とりわけ、こうした菅首相の支離滅裂な姿勢が表れていたのは、人流を抑える目的でおこなわれた鉄道会社への減便要請だろう。要請を受けて連休中の平日だった4月30日にJR東日本や首都圏の私鉄などで朝の通勤時間帯で減便が実施されたが、その結果、大混雑が発生。ネット上でも「ホームに人が溢れかえっている」「減便のせいで満員電車で通勤」などという声があがったが、4月23日付の読売新聞によると、このトチ狂った減便要請は〈内閣官房主導で、鉄道業界を所管する国土交通省との事前調整なしに進められた〉もの。国交省幹部も「連絡は何も来ていない。新型コロナウイルス感染症対策推進室(内閣官房)が頭越しに働きかけたようだ」とコメントしていた。つまり、官邸主導だったのだ。

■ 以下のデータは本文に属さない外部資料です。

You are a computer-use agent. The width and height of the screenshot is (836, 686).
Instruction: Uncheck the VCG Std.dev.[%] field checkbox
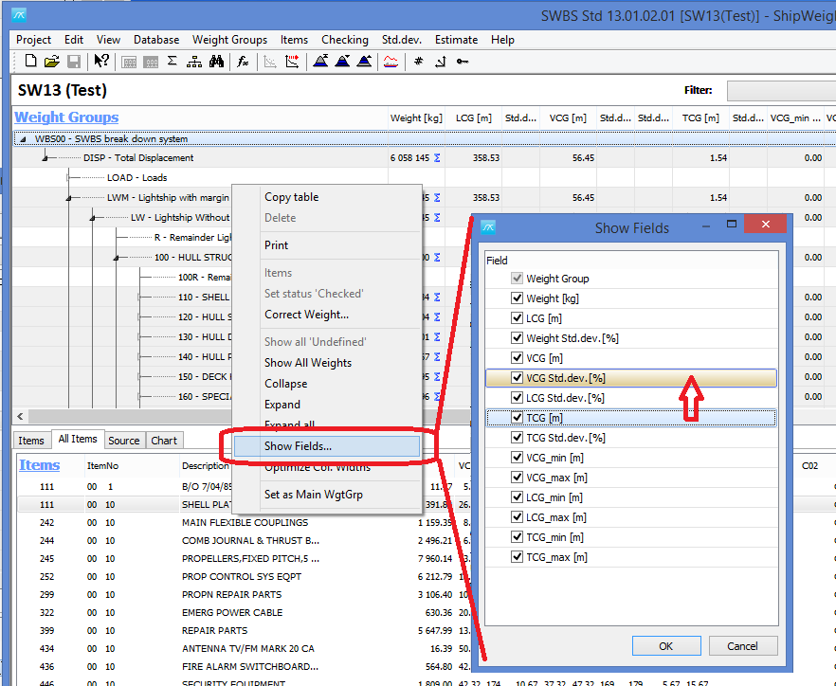pyautogui.click(x=517, y=378)
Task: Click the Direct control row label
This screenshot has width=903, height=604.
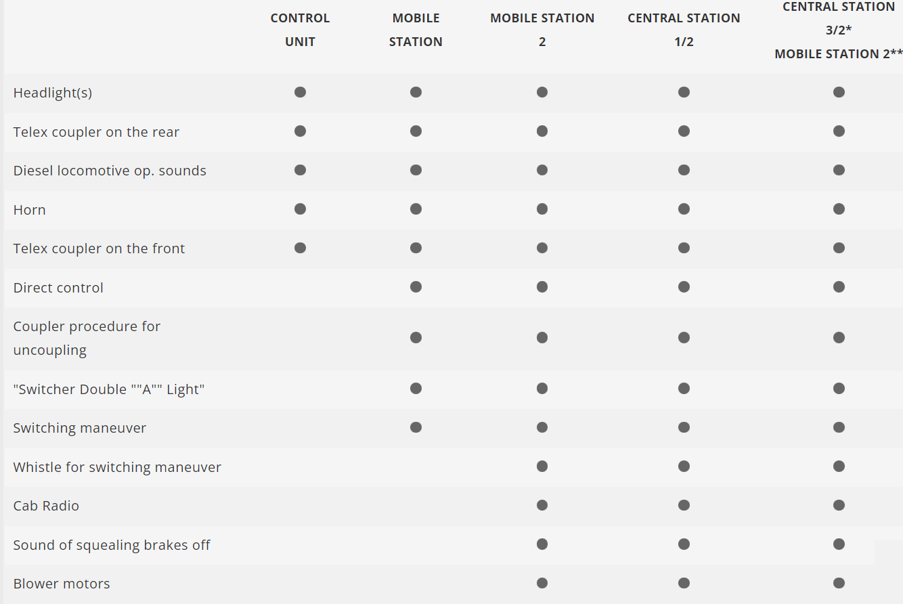Action: [58, 288]

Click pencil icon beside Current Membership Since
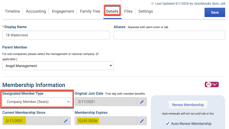pos(66,121)
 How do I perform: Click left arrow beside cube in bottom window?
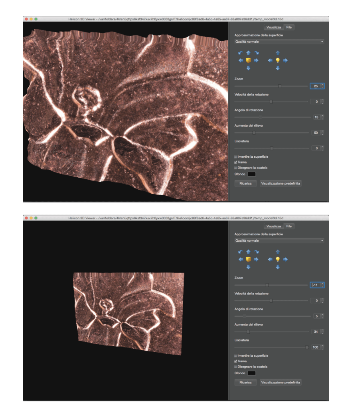[241, 259]
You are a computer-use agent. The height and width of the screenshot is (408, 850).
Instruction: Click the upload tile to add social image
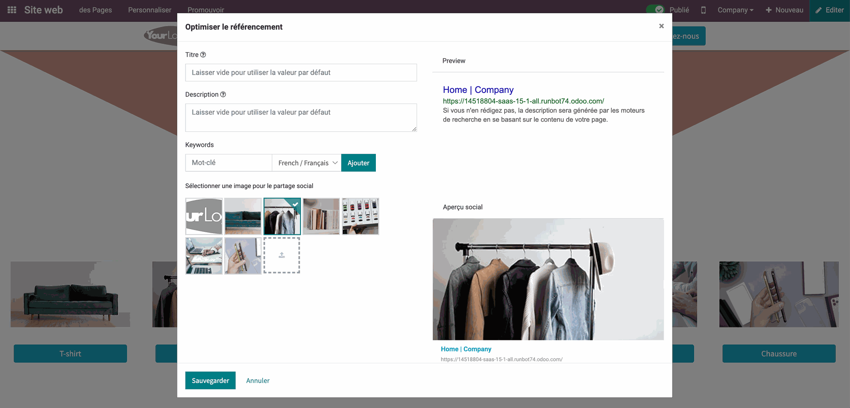pyautogui.click(x=282, y=255)
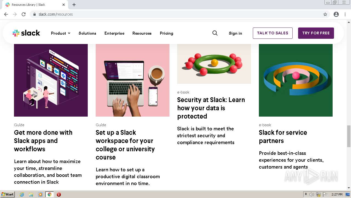
Task: Open the site search magnifier icon
Action: point(215,33)
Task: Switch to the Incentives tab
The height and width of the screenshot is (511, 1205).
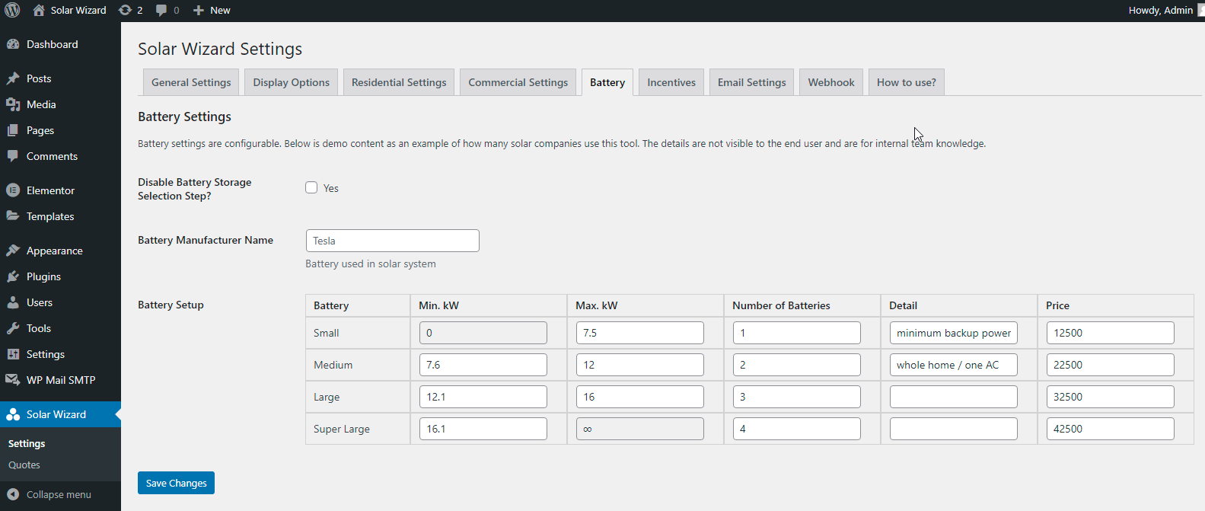Action: pos(671,82)
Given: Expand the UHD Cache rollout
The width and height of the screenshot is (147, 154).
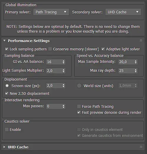Looking at the screenshot, I should [4, 147].
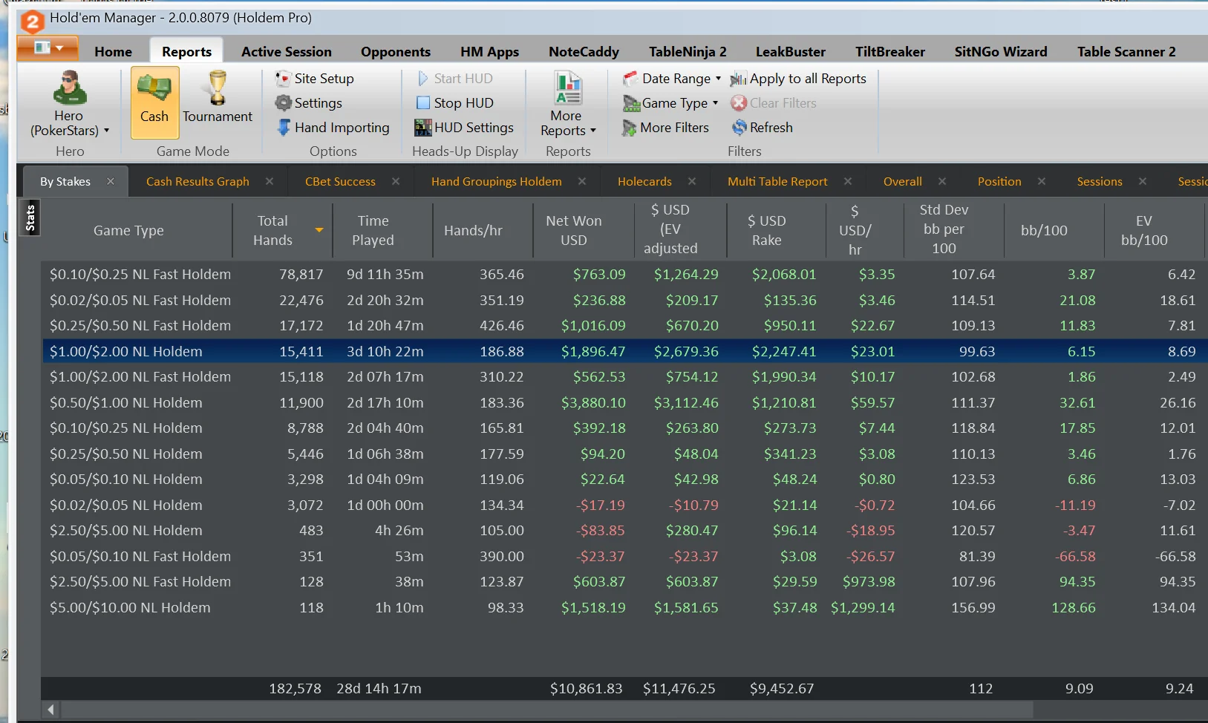Image resolution: width=1208 pixels, height=723 pixels.
Task: Click the horizontal scrollbar left arrow
Action: tap(50, 710)
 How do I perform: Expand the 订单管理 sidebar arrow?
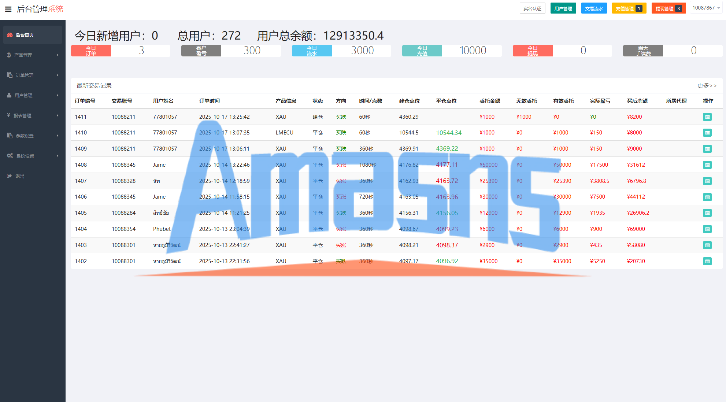(x=58, y=75)
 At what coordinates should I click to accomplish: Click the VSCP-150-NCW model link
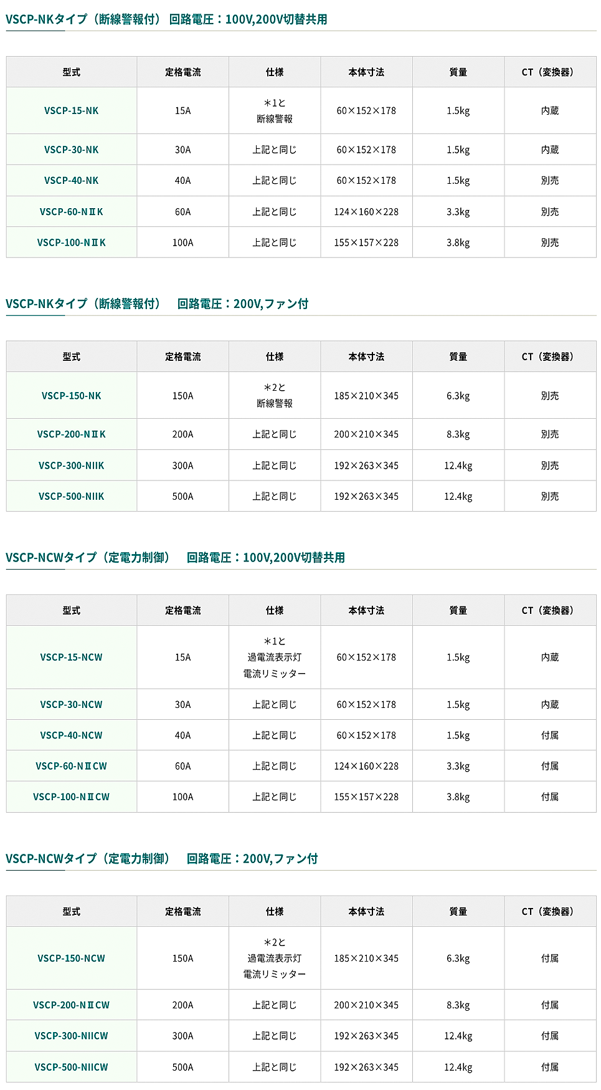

菅首相の滅茶苦茶な対策はこれだけではない。インドで見つかった変異株感染者はすでに東京都内でも見つかっているが、この変異株は感染力が強いだけではなく、「日本人に多い白血球の型による免疫が効きにくくなる」とも指摘されている。にもかかわらず、インドが水際対策強化対象国に指定されたのは5月1日になってのこと。さらに、いまだに入国後の隔離期間は3日間しかとっていない。
このように、早急に対応すべき変異株対策をまったく打ち出さず、むしろ悪化させるような対策のままでいる菅首相。それどころかこの連休中は、日本会議系の改憲集会に寄せたビデオメッセージではコロナをダシにして改憲による緊急事態条項の必要性を強調したほか、衆院選を睨んで菅首相が頼りにしている選挙プランナーの三浦博史氏をはじめとする選挙関係者や、松田公太・クージューCEOや北見尚之・リストグループ代表といった経営者との面会を繰り返していた。さらに、どう考えても緊急事態宣言の延長をするしかない状況でありながら、「判断が難しい」などと寝言を言っていた始末なのだ。
繰り返すが、いま菅首相がやるべきは、正式な会見を開き、これまで魔法の呪文のように「3密の回避」や「マスク会食」を唱えたことを撤回し、「屋外でマスクを付けていても感染する」という事実を踏まえて、濃厚接触者の定義の見直しをはじめとする抜本的な対策を打ち出すことだ。ところが、菅政権がいま力を注いでいるのは「私権制限ができないから感染が拡大する。改憲が必要」などと必死に喧伝することだけ。これで国民の安全を守れるわけがない。最低最悪の安全保障・危機管理だ。
危機感が圧倒的に欠如し、実効性のある臨機応変な対策を何ひとつとれない。この3回目の緊急事態宣言下であらためて、菅首相の無能ぶりがはっきりしたと言うべきだろう。